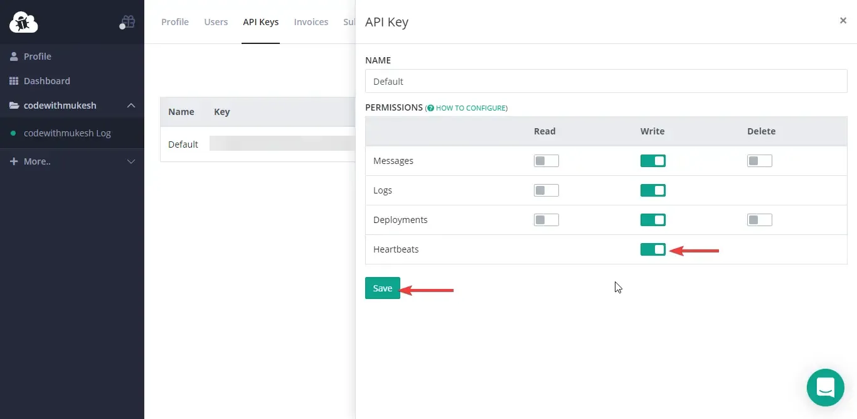Click the close X on the API Key panel
The height and width of the screenshot is (419, 857).
point(843,20)
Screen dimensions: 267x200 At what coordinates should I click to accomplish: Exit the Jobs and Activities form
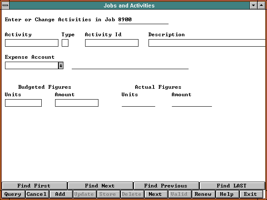point(251,194)
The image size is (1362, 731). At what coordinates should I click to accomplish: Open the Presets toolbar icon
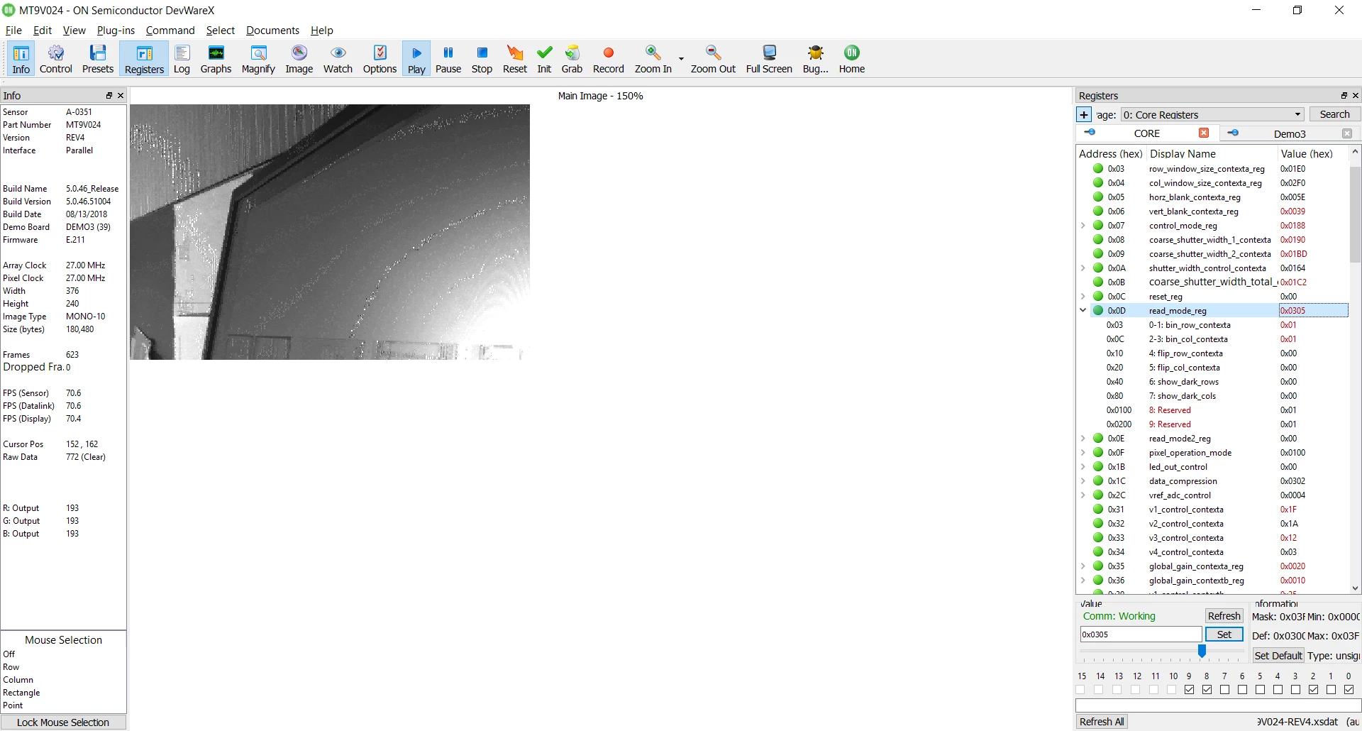pos(98,59)
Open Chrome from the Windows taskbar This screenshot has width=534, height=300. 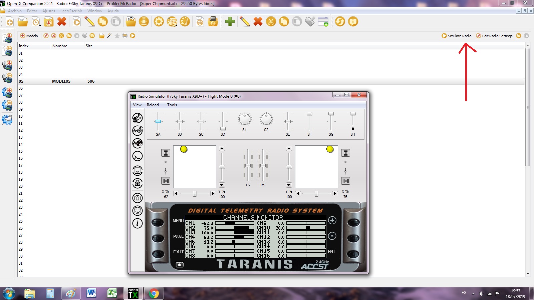pos(154,293)
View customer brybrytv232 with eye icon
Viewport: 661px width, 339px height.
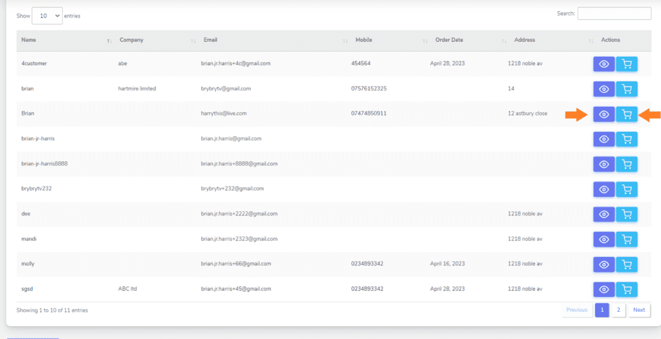604,189
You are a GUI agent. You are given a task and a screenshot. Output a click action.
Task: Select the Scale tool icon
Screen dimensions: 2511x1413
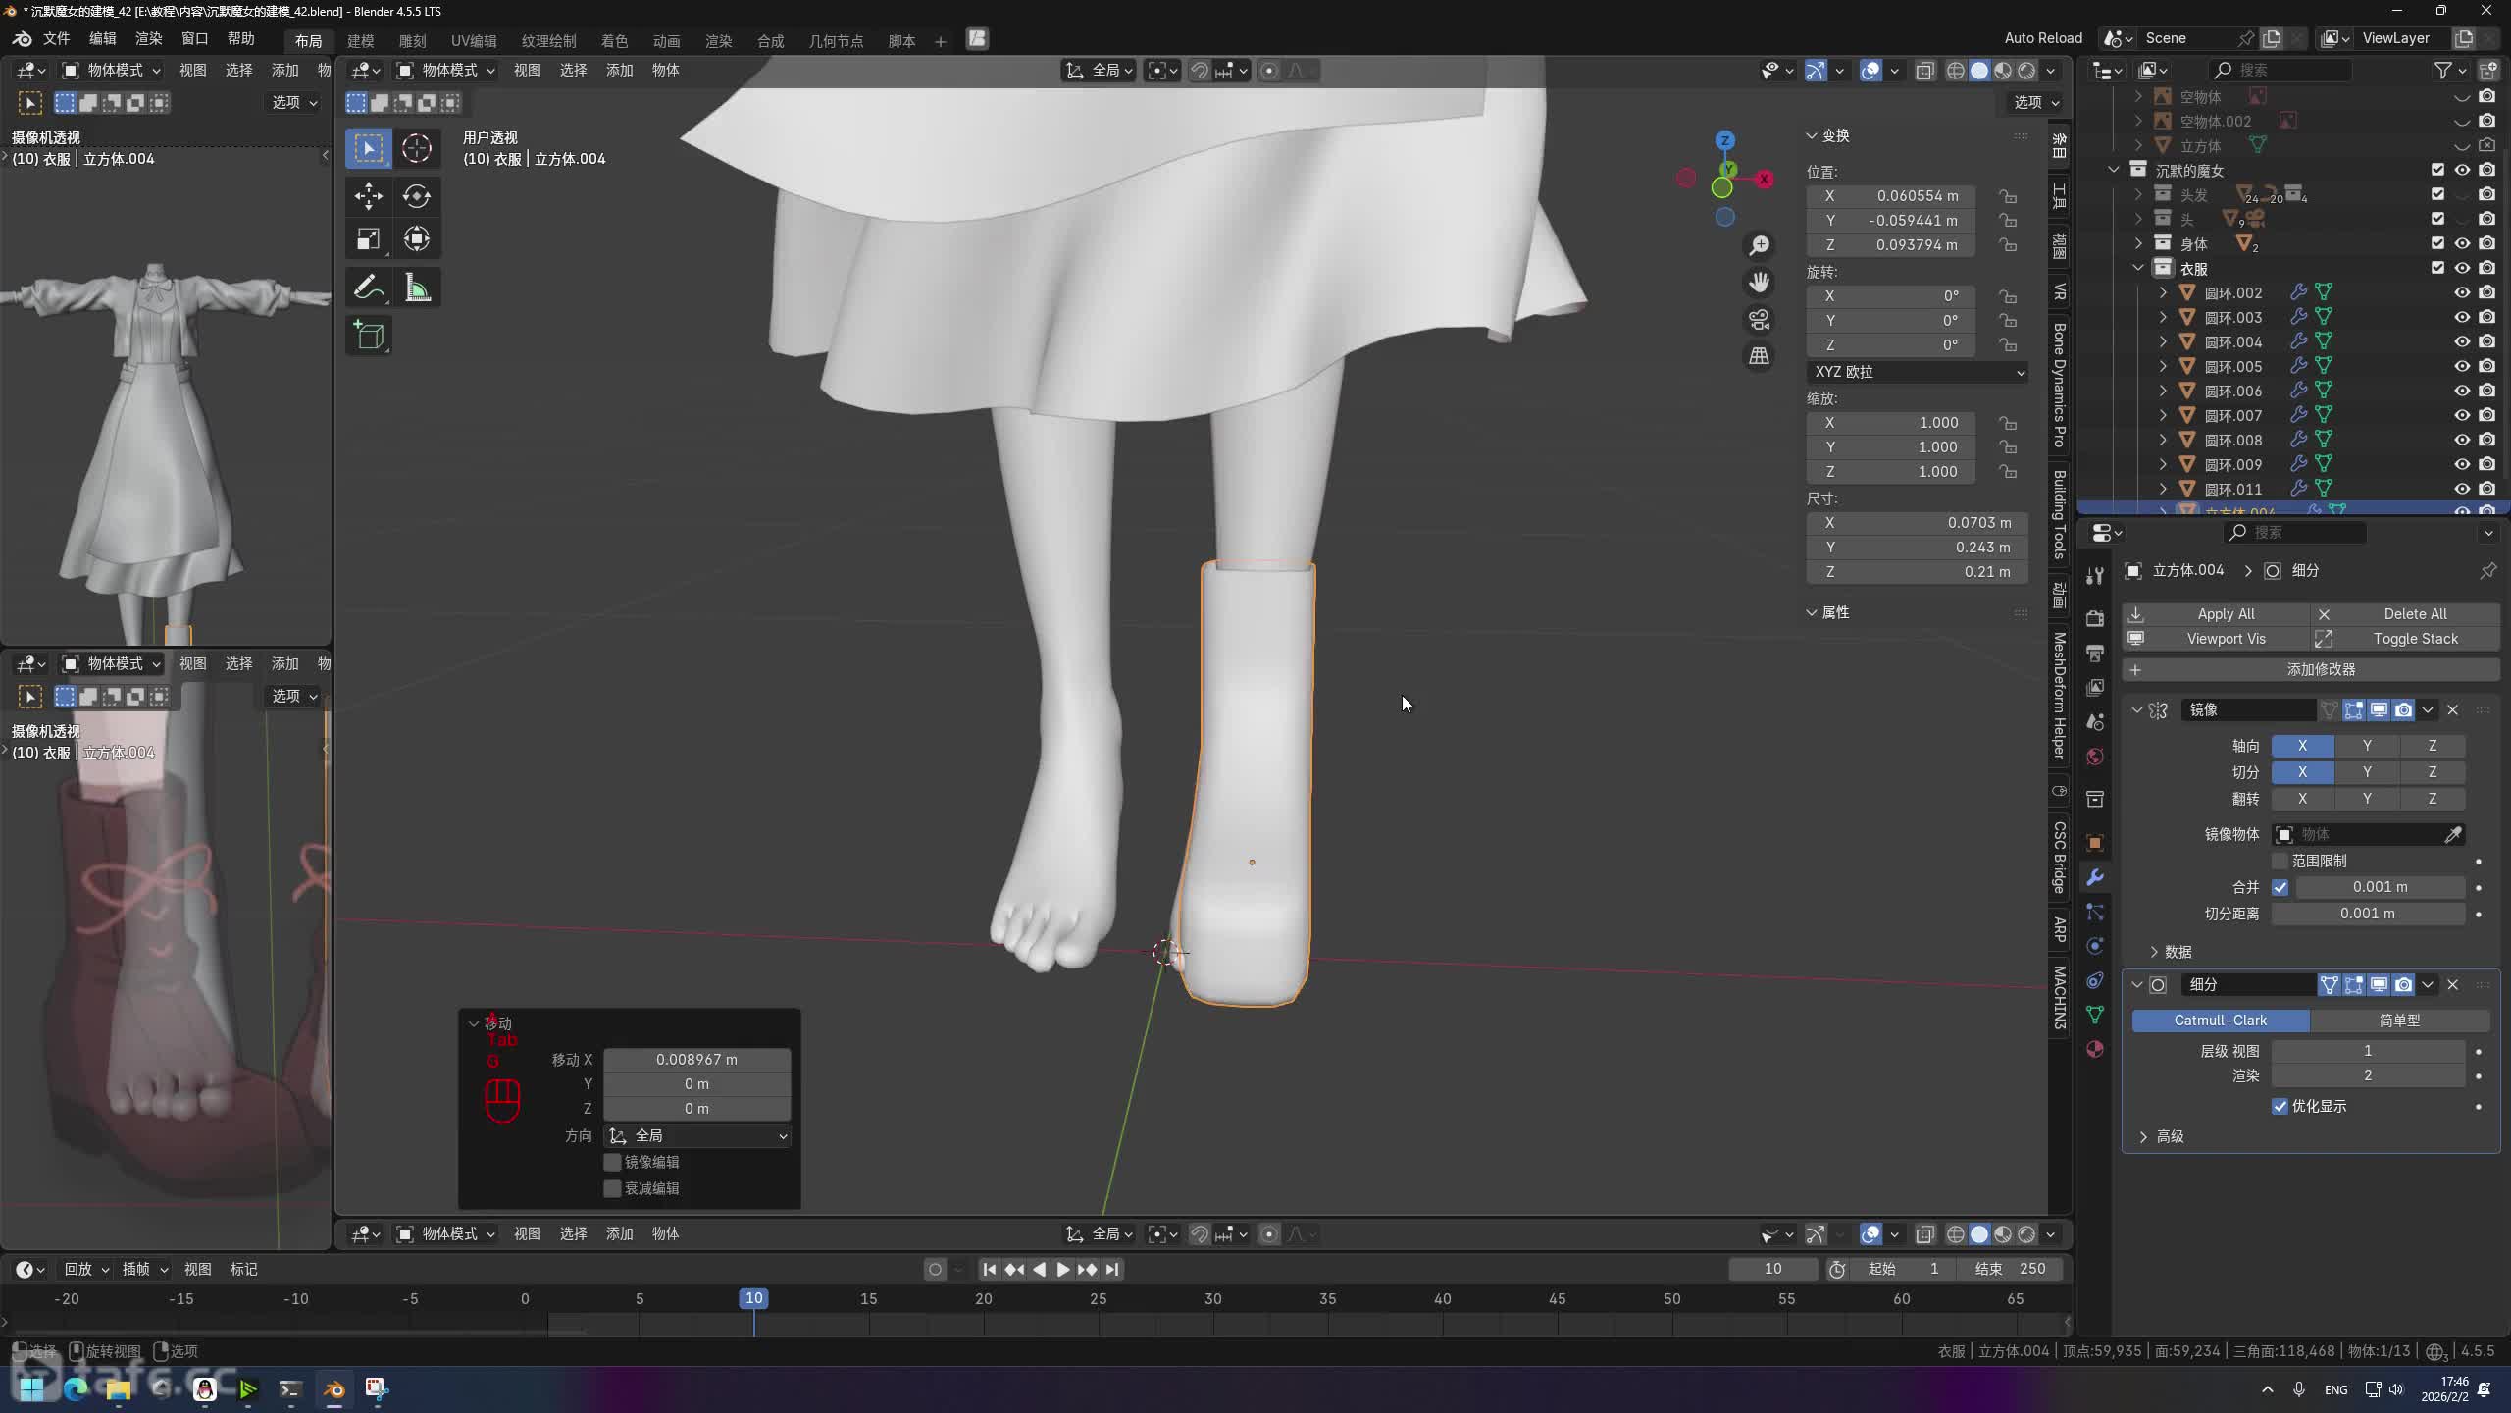tap(369, 239)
▬▬▬
▶ **WRITTEN TASK**
Could you reproduce the material verbatim, beginning with the line that contains "View customer brybrytv232 with eye icon" and continuing through the end of the material, with the pictures left out?

▶ **THE SOLUTION**
View customer brybrytv232 with eye icon
Viewport: 661px width, 339px height.
604,189
You are a GUI agent. You are given a task and a screenshot. Output a click action.
Task: Select the Scale tool icon
Screen dimensions: 2511x1413
tap(369, 239)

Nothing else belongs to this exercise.